The removal of Dartmouth and Washington mascots, on the surface, seem entirely different: one an Ivy League school not known for sports in rural New Hampshire and one a National Football League team in the United States capital. The two cultures are incredibly different and the fan bases differ on degrees of commitment. The profit driven from the Washington Football Team is an ecosystem on its own whereas the Dartmouth athletic program is one factor that makes up a whole college campus. Beyond the fact that both mascots were of Native American symbols and were eventually removed from each team, it might not seem like these two cases are cases that need to be seen together. However, there is a reason beyond ignorance and “just not getting why it’s such a big deal” that ties the two examples together. It’s the idea of local attachment and the resentment of national change that might be the source of pain to those protesting change. The idea that “this is our thing”, and “all we want is the same uniforms, we won’t even look at the logo, or think about it!” is something that is common through local ecosystems. Bigger entities pointing fingers at local situations from outside city walls is tough to digest for those putting their own effort into their own town’s involvement.

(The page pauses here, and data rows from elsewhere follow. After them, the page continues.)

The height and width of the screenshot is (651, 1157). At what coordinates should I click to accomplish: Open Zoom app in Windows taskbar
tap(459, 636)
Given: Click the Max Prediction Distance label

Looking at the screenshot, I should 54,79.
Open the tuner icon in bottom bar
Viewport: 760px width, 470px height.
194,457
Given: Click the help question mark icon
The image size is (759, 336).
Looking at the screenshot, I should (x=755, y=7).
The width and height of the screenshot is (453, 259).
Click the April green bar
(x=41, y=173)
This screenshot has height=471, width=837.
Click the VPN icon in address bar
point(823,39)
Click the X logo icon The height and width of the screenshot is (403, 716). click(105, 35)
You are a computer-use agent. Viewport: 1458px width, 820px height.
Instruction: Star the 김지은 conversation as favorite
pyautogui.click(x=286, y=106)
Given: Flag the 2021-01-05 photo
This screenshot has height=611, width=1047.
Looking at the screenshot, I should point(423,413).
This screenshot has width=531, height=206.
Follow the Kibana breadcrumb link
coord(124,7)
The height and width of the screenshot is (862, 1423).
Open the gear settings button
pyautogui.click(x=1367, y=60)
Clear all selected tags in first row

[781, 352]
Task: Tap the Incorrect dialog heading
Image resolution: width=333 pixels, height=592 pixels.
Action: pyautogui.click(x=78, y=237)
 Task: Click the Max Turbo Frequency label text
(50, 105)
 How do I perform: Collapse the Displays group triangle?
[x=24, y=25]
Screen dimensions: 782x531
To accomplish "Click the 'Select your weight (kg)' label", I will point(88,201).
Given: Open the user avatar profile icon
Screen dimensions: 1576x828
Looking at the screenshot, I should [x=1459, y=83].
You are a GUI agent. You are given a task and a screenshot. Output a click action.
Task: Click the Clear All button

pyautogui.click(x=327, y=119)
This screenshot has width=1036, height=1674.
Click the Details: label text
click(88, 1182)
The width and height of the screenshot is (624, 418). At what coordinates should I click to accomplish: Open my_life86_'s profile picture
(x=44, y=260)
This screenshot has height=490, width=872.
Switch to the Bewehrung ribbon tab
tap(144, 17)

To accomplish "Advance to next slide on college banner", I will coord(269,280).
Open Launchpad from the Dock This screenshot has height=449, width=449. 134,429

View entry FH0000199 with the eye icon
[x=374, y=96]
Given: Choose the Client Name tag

However, it is the longstanding precedent set from the first settlers in America that has spanned all these years and created these issues. It is the Native American symbol and mascot that is used for American teams —much more than any other race or nationality—because this was the precedent that was set. As the issues are increasingly being realized, what we see on national news is the big instances of change: large-scale professional and college sports programs. However, other examples (the naming of car models, types of military helicopters, high school mascots) that are less publicized are so difficult to root out because they have been instilled deep into the grains of our institutions in America, beginning with the founders of the country themselves. While America has seen progress in its renaming of some mascots, there are still many cases outside of the spotlight in which appropriation takes place. As the United States began with the practices and grew with the practices, it is incredibly difficult to swiftly change them. However, with the changing of cultural tides and the progress of certain teams changing their logos and mascots, there is increased awareness of the issue. As we gain awareness of this appropriation, the awareness leads to consciousness and the consciousness leads to action. Ultimately, a further understanding drives meaningful action and fosters positive change.